:: TASK REQUIREMENTS ::
Your answer should hold all lines of the entries that include the word "size".

:: Pixel coordinate grounding data ::
--------------------------------------------------
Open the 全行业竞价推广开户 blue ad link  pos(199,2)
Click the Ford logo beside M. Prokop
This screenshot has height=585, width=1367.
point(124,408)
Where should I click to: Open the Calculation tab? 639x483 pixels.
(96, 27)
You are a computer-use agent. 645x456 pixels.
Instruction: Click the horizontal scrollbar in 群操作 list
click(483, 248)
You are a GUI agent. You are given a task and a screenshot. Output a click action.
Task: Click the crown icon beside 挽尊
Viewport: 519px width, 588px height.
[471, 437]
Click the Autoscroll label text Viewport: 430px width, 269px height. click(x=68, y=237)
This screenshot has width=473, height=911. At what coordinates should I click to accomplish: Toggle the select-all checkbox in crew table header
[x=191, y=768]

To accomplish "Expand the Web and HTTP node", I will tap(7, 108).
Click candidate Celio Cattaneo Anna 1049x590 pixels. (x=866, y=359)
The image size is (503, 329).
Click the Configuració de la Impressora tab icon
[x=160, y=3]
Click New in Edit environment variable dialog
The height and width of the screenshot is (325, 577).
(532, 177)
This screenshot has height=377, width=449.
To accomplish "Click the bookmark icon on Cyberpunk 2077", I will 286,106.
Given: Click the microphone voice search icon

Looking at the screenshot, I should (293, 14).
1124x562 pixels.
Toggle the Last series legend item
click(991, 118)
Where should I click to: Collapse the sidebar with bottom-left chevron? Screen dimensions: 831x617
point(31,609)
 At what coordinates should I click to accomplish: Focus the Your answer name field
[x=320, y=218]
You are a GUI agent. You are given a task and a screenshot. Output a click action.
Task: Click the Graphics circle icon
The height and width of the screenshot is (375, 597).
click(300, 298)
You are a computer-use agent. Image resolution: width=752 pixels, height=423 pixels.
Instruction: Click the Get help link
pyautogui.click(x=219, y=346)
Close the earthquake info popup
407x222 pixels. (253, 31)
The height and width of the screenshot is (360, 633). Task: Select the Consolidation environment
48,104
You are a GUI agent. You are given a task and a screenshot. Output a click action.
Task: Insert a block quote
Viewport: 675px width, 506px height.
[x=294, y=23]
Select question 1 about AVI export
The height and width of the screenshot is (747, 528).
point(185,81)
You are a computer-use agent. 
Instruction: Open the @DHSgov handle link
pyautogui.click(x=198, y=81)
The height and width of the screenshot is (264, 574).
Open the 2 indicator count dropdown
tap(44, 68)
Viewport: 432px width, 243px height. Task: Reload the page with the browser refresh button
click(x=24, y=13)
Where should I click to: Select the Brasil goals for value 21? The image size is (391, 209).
--------------------------------------------------
:: OUTPUT FOR THIS EXERCISE ::
The image size is (503, 329).
Where should I click to: Select the Brasil goals for value 21? The image size is (391, 209).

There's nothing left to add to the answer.